Crónicas de la peste, XXXIV

Viejos, vejetes, viejunos o comoquiera que queráis nombrar la condición propia de los honorables miembros de esta asamblea, a vosotros me dirijo:

Hace medio siglo, nuestra generación entronizó a la juventud en la plaza pública. Impusimos el hecho de ser joven como medida de todas las cosas. Fuimos la primera ave fénix que no resurgía de sus cenizas sino de un lecho de plumas porque las cenizas eran propias de la decadencia y de la vejez, la edad proscrita. Instituimos el rock y la minifalda. Matamos al padre y ocupamos su lugar en una celebración democrática. Los sesentayochistas parisinos desalojaron la general De Gaulle y aquí, entre luchadores y oportunistas, removimos a Franco de su sitial, si bien en este caso con la inestimable ayuda de la biología porque aquella momia era dura de pelar. Construimos luego el estado del bienestar, que no es otra cosa que la consagración de la eterna juventud. Y he aquí que hemos alcanzado una longevidad inédita en nuestra especie. Incluso, en los últimos tiempos, nos hemos dejado acariciar por la esperanza de que los avances de la ciencia nos lleven a la inmortalidad.

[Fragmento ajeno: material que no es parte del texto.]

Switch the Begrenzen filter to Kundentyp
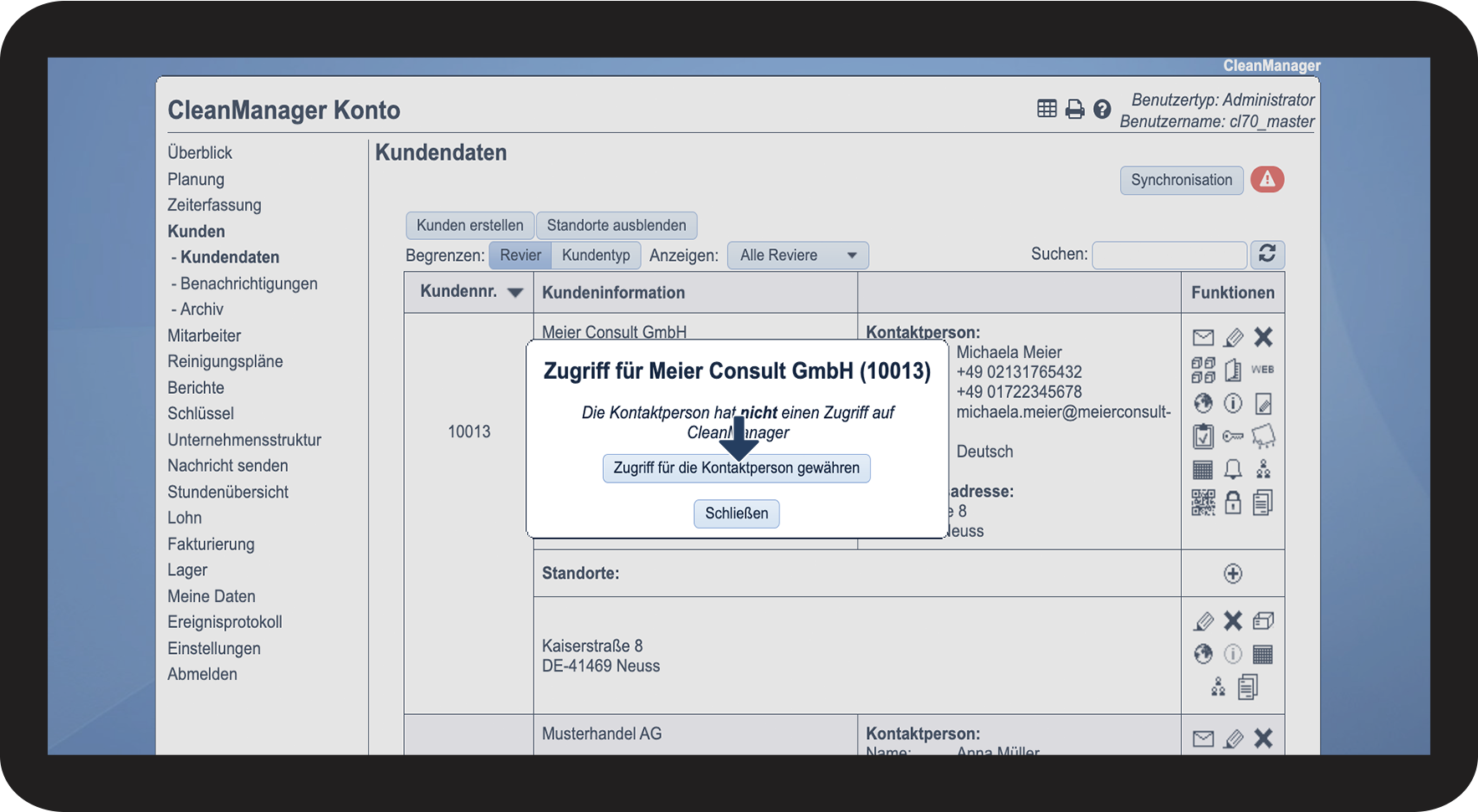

En este mundo que es obra nuestra, la edad postrera, antaño expresión de la templanza y la sabiduría, se ha convertido en un delito; encubierto desde luego por la sociedad, como el fraude a hacienda o el consumo de farlopa. Nadie tuitea que su abuelo es un delincuente, lo que no quiere decir que no lo piense. Hace algún tiempo que fuimos avisados de esta deriva, que, insisto, es resultado del culto a la juventud que nuestra generación instauró. Digamos que fue a principios de los noventa, cuando se iniciaba el ascenso de la ola neoliberal y neotecnológica cuya primera consecuencia fue el despido masivo de trabajadores por encima de los cincuenta para ser sustituidos por jóvenes más preparados y más baratos. Luego, cuando llegó la crisis financiera de hace una década, nos apuntaron con el dedo porque nuestras ociosas pensiones ponían en peligro el futuro de la nación. Nada inquietaba más a los poderes terrenales que miles de viejos manifestándose en la calle contra la exigüidad de sus ingresos, robados a la economía productiva.

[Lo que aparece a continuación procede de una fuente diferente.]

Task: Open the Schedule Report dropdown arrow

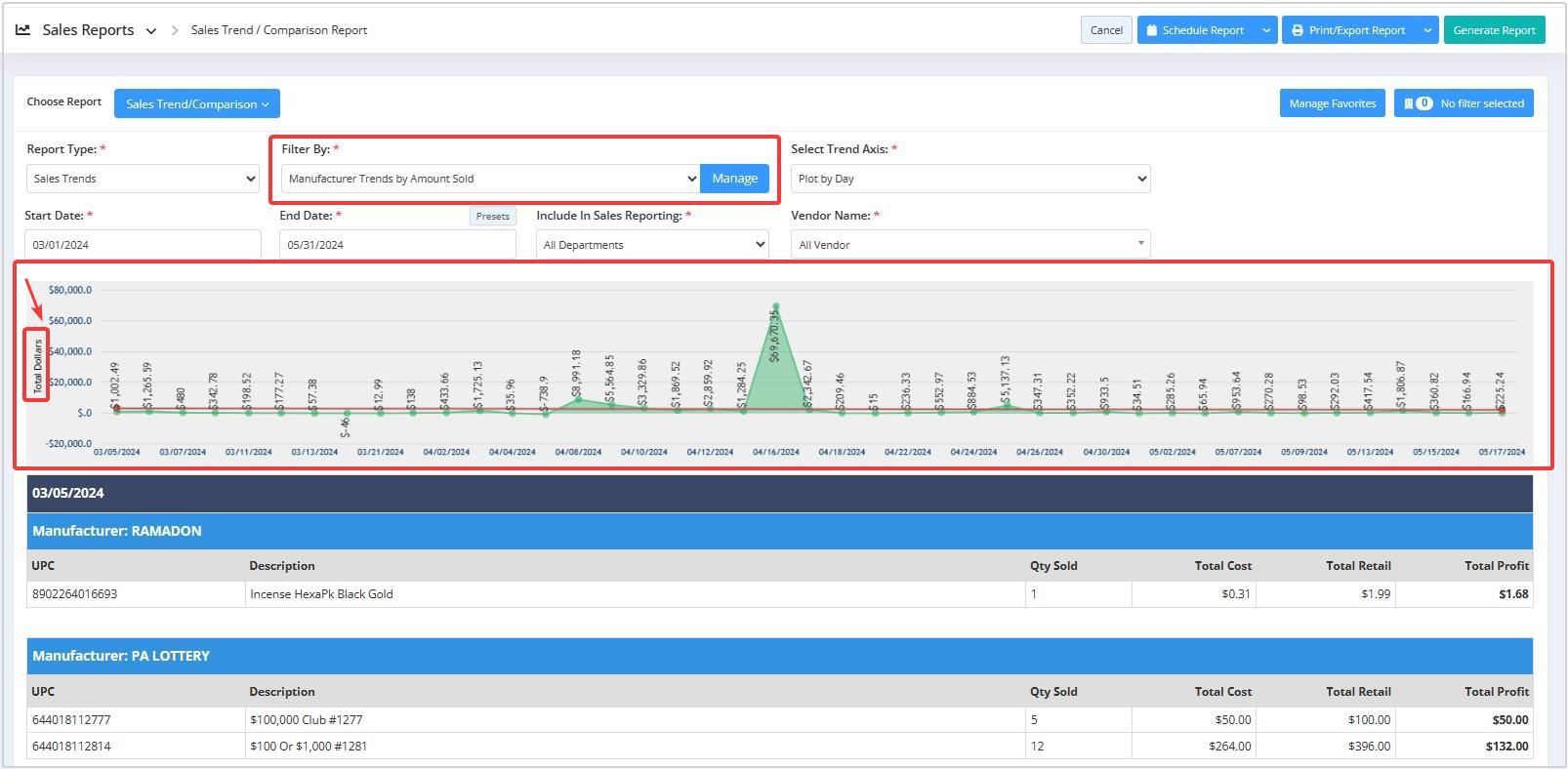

Y entonces llegó la peste. Un problema y una oportunidad, como aprenden en las escuelas de negocios. El virus resulta más letal en los organismos más gastados por la misma lógica que un accidente de tráfico es más probable en un vehículo muy rodado en igualdad de las otras condiciones. Y con la peste llegó el doble lenguaje: el baboseo que considera a los viejos sector de población más vulnerable a la vez que caen en las residencias geriátricas como si estuvieran en las trincheras del Somme. Cada vez que un viejo o vieja superviviente sale de la uvi con una mascarilla  en la cara y la señal de la victoria entre los dedos índice y corazón se produce un estallido de sentimentalismo inducido y una secreta preocupación por la estabilidad del sistema, así que sus responsables no cesan de dar vueltas a una solución. Frau Von der Leyen, presidenta de la cosa europea, tiene una idea (piadosa a la alemana), que los viejos permanezcan confinados hasta final de año, es decir, ocho meses más. Sin duda, para entonces ya nadie sabrá de qué han muerto y bajarán las estadísticas.

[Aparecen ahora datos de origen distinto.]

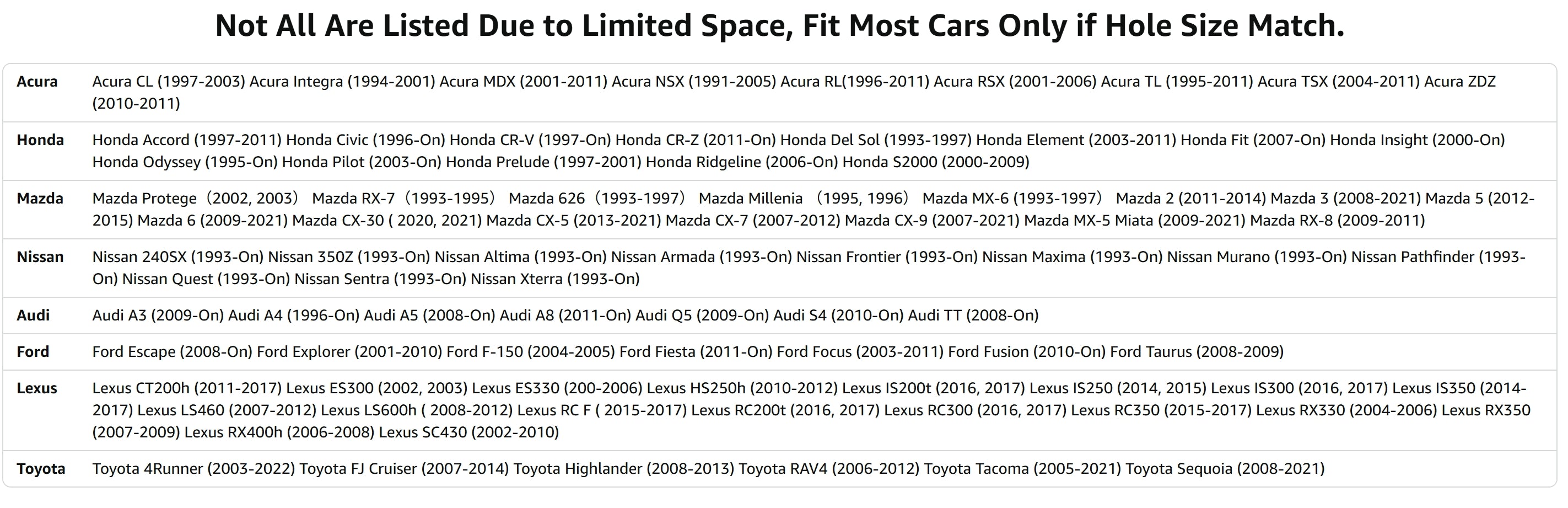Click the Ford Escape (2008-On) entry
Screen dimensions: 1568x508
point(173,352)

Viejos que me escucháis, esta es la propuesta de dos puntos de acción que lanzo a la asamblea: Uno, ejecutar una cacerolada diaria a hora fija (distinta a las que se dedican a otros héroes) para demostrar que estamos vivos, a riesgo de que sean nuestros descendientes quienes nos maten a golpes de cucharón por pelmazos, y dos, tomar las provisiones necesarias para que, en caso de muerte, nuestras cenizas no sean arrojadas por las hienas de la extrema derecha a los ojos del gobierno legalmente constituido.  Entretanto, apretemos los dientes, y vosotros, respetad  a los vivos y a los muertos, carajo, que aún somos jóvenes.